I've found Lexington to be both comfortable and confining. I've always thought it was a probably a better place to raise a family than to live in as a single woman, and it all has to do with that homely quality. I've often felt out of my element here, as if standing out too much in any way was always going to be a problem. I felt that I might thrive in a more adventurous environment, a place with more variety not only in cultural and occupational opportunities but also in the people I would meet. I finally addressed this frustration when I commuted to graduate school out of state, an arrangement that let me stay in place but experience the stimulus of an entirely different environment.

My home and even my job were rife with Hestian qualities of order and caretaking; I needed an infusion of a different kind of energy, more Aphrodite, more Apollo, and more Hermes (for a feeling of movement and lightness).

I told a friend before I started at Pacifica that I hoped it would help me figure out either how to leave here or how to stay. During the three years I was commuting to Southern California, I was pretty much in the "leave" mode; the question was where, when, and how. But a funny thing happened somewhere along the way, because once released from three years of what was definitely a labor of love but gave me no free time, I was at leisure to rediscover my own town. Somehow, despite its drawbacks, Lexington suddenly seemed to offer more than I remembered.

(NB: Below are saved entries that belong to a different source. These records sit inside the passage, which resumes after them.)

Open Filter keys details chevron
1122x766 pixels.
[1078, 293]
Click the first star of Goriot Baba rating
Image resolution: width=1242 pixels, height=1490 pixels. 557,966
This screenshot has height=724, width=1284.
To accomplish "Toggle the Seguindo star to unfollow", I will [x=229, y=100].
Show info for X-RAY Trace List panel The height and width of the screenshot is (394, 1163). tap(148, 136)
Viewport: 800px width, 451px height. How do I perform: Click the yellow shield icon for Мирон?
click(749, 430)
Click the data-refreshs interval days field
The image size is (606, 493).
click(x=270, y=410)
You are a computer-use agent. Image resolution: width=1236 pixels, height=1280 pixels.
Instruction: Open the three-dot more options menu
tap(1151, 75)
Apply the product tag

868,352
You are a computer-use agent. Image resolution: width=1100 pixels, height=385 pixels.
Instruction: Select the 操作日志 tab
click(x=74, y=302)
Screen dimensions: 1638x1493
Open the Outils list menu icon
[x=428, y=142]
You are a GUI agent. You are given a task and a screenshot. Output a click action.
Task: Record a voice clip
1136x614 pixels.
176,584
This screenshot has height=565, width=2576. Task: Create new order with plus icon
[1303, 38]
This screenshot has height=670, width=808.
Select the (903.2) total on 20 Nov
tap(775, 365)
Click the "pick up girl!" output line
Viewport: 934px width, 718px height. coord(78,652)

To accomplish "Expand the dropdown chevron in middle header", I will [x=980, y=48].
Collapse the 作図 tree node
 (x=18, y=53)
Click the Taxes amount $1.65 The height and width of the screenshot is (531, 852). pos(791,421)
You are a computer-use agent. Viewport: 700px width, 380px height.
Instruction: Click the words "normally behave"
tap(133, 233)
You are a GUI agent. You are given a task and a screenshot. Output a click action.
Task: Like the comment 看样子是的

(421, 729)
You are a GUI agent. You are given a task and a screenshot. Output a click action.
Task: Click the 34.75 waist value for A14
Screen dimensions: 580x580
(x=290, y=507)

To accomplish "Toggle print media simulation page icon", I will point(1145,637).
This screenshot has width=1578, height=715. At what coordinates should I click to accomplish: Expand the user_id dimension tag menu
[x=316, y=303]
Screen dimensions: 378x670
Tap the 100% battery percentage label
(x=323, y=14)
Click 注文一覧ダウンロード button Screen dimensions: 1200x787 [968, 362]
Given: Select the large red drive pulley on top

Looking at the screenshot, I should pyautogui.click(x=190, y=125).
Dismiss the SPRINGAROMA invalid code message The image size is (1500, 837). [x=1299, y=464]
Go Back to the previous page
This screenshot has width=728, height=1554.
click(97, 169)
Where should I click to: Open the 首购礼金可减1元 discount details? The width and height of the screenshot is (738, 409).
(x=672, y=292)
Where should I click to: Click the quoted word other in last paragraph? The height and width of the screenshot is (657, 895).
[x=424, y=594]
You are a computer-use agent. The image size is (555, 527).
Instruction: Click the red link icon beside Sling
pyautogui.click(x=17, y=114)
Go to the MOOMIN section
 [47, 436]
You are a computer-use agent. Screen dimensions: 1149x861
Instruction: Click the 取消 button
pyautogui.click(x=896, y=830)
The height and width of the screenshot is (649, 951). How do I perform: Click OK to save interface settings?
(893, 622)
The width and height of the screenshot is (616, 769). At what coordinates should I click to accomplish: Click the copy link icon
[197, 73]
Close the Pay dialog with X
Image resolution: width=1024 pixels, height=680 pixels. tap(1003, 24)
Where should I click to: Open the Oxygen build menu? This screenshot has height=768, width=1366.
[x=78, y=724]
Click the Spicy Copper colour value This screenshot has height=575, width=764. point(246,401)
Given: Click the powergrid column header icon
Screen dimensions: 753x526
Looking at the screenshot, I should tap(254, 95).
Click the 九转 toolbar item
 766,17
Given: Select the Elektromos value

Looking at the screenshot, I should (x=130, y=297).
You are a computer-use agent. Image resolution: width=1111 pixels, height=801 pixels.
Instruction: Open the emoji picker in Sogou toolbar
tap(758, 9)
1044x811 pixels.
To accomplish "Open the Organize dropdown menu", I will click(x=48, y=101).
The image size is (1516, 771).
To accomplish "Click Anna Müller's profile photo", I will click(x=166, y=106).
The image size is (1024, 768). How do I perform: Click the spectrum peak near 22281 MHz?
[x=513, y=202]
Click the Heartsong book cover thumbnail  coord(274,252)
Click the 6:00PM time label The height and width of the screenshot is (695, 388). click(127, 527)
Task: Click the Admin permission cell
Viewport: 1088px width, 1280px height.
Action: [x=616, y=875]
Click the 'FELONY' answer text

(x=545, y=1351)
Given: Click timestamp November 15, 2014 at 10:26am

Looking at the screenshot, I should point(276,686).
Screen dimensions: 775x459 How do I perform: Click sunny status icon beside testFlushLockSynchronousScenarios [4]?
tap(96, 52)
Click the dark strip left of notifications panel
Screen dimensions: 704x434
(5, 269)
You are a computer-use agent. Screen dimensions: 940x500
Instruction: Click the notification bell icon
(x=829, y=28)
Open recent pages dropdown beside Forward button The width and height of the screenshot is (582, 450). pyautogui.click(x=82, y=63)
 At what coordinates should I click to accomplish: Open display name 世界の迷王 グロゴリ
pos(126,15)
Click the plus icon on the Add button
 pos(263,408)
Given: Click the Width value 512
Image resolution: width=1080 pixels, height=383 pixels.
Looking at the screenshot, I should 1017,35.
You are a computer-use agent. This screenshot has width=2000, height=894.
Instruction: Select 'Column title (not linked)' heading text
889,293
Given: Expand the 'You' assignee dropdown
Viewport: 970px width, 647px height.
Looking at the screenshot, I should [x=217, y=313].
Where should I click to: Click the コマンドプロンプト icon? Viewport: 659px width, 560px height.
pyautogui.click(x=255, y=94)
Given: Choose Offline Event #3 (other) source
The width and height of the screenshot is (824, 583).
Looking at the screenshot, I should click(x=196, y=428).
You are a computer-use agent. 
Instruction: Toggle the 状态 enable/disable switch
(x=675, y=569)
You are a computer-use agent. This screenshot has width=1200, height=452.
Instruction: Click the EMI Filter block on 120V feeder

I re-discovered the Gallery Hop; there seemed to be more places to have brunch on Saturdays; I had time to attend Woodsongs Old Time Radio Hour at the Kentucky Theatre (on the night I attended, I was having dinner in a nearby restaurant when it was announced that a European opera singer was in the house and would give a brief performance); a couple of weeks later, I saw a play by Samuel Beckett in the theatre of the same small restaurant. Lexington had perhaps changed and expanded a little, but what seemed really different was me. My graduate program, and what it took to see it through, had enlarged me, so that I felt more confident in my own skin, wherever I happened to be. Perhaps my vision had also become more acute so that I was now able to seek out those touches of Aphrodite and Apollo and Hermes wherever they happened to be.

Kentucky is, of course, very land-locked, so that the spirit of Uranus, the ocean, is not much felt here. I like the feeling of having land all around me; it's nice to able to move in any direction. But when I was in California, spending so much time between the mountains and the sea, I think I developed an expansiveness partly in response to the intellectual and social climate and partly in response to the physical environment. Looking up at the mountains and out over the ocean must have trained my eye, without my knowing it, to seek further and to see more. I think it's difficult to stay settled in your ways when you spend a lot of time next to the ocean, which presents such a challenge to ideas of solidity. I must have needed a little of that moisture, that fluidity, and that sense of things loosening up. And maybe the mountains raised my sights a little higher.

I miss the beauty of those California interludes, but I think in the end they did their job and became a part of me. Some sort of rebalancing took place that was partly to do with my studies and partly to do with the different energy I experienced on the West Coast. Never underestimate the power of place.